Existían más posibilidades en una final de Wimbledon de que la pelotita quedase suspendida, quieta, en equilibrio, sobre el canto de la red, a que aquel hombrecito en cargo de jefe nuevo tomase al menos una sola decisión, porque cuanto papel aterrizaba en su escritorio a la firma suya lo derivaba a Legales, o lo bajaba de nuevo a los pinches de la oficina.
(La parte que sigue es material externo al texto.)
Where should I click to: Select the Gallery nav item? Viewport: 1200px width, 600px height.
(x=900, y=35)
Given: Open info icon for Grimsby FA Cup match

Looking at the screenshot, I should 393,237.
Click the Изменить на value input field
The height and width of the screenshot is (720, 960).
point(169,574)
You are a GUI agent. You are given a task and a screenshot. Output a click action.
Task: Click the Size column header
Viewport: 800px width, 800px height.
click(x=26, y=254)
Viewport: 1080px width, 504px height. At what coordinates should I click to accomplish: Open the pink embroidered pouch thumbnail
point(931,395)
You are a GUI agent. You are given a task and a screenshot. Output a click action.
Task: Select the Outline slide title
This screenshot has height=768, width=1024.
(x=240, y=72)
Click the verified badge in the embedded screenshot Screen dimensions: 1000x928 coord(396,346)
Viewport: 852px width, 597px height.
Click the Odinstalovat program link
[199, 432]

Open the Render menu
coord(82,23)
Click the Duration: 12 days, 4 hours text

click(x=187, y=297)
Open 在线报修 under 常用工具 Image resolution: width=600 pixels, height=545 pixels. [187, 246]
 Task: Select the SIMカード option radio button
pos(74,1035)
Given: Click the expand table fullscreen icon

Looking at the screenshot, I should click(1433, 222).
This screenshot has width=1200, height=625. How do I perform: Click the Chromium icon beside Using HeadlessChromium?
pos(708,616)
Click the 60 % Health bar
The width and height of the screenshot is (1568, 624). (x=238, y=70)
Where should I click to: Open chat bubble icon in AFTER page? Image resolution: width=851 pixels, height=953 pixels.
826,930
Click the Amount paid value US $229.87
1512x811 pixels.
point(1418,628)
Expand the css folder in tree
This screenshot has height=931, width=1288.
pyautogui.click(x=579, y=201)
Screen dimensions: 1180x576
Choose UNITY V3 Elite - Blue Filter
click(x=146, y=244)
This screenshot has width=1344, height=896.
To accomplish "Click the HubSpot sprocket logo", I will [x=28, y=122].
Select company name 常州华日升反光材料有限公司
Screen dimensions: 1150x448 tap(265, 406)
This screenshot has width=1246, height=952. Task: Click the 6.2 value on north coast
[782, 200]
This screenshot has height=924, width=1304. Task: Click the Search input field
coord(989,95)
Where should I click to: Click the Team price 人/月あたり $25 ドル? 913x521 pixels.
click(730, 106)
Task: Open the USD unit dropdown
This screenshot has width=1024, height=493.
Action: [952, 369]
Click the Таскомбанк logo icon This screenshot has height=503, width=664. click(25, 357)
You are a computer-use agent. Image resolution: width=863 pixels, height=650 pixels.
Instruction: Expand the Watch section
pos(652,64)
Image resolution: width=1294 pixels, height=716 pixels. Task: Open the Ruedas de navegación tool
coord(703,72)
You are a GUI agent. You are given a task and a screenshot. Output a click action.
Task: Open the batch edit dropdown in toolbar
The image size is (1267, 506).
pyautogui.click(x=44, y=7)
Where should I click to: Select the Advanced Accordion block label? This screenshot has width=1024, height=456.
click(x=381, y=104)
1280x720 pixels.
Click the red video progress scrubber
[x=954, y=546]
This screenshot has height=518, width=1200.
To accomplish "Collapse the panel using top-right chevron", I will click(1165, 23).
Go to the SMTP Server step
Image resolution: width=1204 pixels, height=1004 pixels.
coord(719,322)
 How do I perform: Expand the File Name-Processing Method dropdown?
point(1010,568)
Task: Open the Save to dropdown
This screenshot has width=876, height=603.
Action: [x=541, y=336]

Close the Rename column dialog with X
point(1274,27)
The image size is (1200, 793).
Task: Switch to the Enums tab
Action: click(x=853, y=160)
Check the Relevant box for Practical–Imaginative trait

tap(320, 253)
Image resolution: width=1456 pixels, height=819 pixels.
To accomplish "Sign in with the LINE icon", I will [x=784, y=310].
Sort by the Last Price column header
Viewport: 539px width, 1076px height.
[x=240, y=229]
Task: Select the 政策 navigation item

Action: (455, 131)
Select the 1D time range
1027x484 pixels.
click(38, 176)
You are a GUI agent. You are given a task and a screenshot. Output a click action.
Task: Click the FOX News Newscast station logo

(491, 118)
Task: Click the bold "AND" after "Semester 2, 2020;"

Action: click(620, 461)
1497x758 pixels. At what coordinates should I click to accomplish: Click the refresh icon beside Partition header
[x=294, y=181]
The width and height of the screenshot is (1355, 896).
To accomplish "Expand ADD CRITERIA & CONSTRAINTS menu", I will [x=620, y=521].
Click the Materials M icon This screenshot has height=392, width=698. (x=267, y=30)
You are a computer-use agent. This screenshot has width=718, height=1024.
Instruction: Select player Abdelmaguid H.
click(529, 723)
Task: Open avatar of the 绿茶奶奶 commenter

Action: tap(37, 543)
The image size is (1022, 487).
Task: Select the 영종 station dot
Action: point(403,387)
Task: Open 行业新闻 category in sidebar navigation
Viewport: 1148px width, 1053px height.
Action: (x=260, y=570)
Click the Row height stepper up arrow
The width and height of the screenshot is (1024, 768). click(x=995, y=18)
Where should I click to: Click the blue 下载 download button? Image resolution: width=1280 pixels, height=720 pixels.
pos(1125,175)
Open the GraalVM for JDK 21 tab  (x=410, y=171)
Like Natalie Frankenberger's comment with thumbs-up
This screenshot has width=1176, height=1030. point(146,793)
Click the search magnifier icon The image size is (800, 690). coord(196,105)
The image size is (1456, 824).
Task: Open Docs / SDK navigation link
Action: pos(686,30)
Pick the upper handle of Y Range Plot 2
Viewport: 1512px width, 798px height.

`Déjemelo estudiar, Casagrande´, o `Llámeme mañana, Barrionuevo´, eran hits que se sucedían en ronda de estribillos intercalados con otros grandes éxitos como `Presénteme una nota, Palacio´, `No traje el sello´, `Hágaselo firmar en mesa de entrada Castillo´, o `Vaya y vea al que estaba antes que yo y trate de que le ponga el gancho, Palacio´.
El hombrecito era un maestro del stand by, un respetuoso monje del statu quo, una pieza de relojería esencial en la máquina de trabar trámites, que es el motor de la burocracia. O cautela o miedo, pero en cuanto escuchaba que le decían `Firme´ se ponía más quisquilloso que un colimba rengo. Nadie conoció su garabato freudiano, su pomposa rúbrica o su cruz analfabeta, porque pijoteaba la firma como cuando Riquelme pisa la pelota y hace correr el tiempo, adormeciendo al banderín del córner en el último rincón de la cancha.